According to a study published in the journal Health Affairs in
2007, premiums paid by employees for small group coverage (2-50
employees) in California increased 53% between 2003 and 2006,
from $250 to $382 per month, and premiums for individual
coverage rose 23% between 2002 and 2006, from $211 to $259 per
month. In 2006, a single person age 32-52 earning the median
income who purchased individual insurance spent, on average, 16%
of income on premiums and out-of-pocket medical expenses. In
addition to an increase in premiums, for individual insurance,
AB 2042
Page 3
the share of medical expenses paid by insurance as opposed to
patients declined from 2002 to 2006. In 2003, individual market
policies paid 75% of medical costs on average. That figure had
dropped to 55% just three years later. In the small-group
market the proportion of claims paid by insurers for a
standardized population remained constant. Small group market
policies retained their actuarial value, paying for roughly 83%
of medical expenses across a similar period.
The 2009 edition of the California HealthCare Foundation's
"Healthcare Costs 101" (based on the latest health spending
information available from the HHS, Centers for Medicare and
Medicaid Services) stated that although there has been some
moderation in health spending growth in recent years, its share
of the economy continues to grow. In 2007, national health care
spending reached $2.2 trillion ($7,421 per person). If left
unchecked, health care spending is projected to reach 20% of the
country's gross domestic product (GDP) by 2018. The report also
highlighted the following trends:
1)Health spending grew 6.1% in 2007, the smallest increase since
1998, extending a five-year decelerating trend. Nevertheless,
health spending continues to outpace inflation and is
projected to reach $2.5 trillion this year.

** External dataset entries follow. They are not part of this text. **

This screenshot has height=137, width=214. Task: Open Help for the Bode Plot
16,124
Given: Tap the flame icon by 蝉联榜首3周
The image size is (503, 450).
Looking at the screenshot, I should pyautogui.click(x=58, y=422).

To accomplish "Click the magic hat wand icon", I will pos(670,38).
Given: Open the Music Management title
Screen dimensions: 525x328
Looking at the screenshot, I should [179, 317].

2)Projections indicate that the recession will more than offset
the recent moderation in health spending. Health care's share
of the GDP is expected to rise rapidly, to 17.6% of GDP this
year.
3)Nationally, per-person costs for health care increased 81%
between 1997 and 2007.
Health Access and the California Congress of Seniors write that
this bill is a common-sense measure to give consumers a modicum
of predictability for their health insurance by simply requiring
that consumers have an enrollment period when they know what
their premiums, benefits, copays, and deductibles will be for
the next twelve months. Supporters further state that this bill
will prevent insurers and health maintenance organizations (or
HMOs) from hiking rates and cutting benefits every month.

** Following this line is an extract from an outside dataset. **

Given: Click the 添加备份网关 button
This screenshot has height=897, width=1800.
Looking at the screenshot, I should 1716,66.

Health Net writes that there are legitimate reasons why a
product's cost-sharing arrangements may change during a contract
AB 2042
Page 4
year. For instance the enrollee or insured age may change during
the term of the coverage or as occasionally occurs, a lower cost
generic drug comes onto the market replacing a higher cost name
brand drug. Additionally, Health Net and Blue Shield of
California state that not all of possible changes occur at the
same time in a calendar year, making compliance with this bill
difficult. California Association of Health Underwriters writes
that this bill would prohibit certain individuals from receiving
a lower rate, which occurs when an individual gets a divorce or
drops a dependent. The California Association of Health Plans
asserts that health plans are preparing to implement the most
important and expansive health care reform bill in decades and
advancing piecemeal legislation at the state level in the midst
of major reform is counterproductive.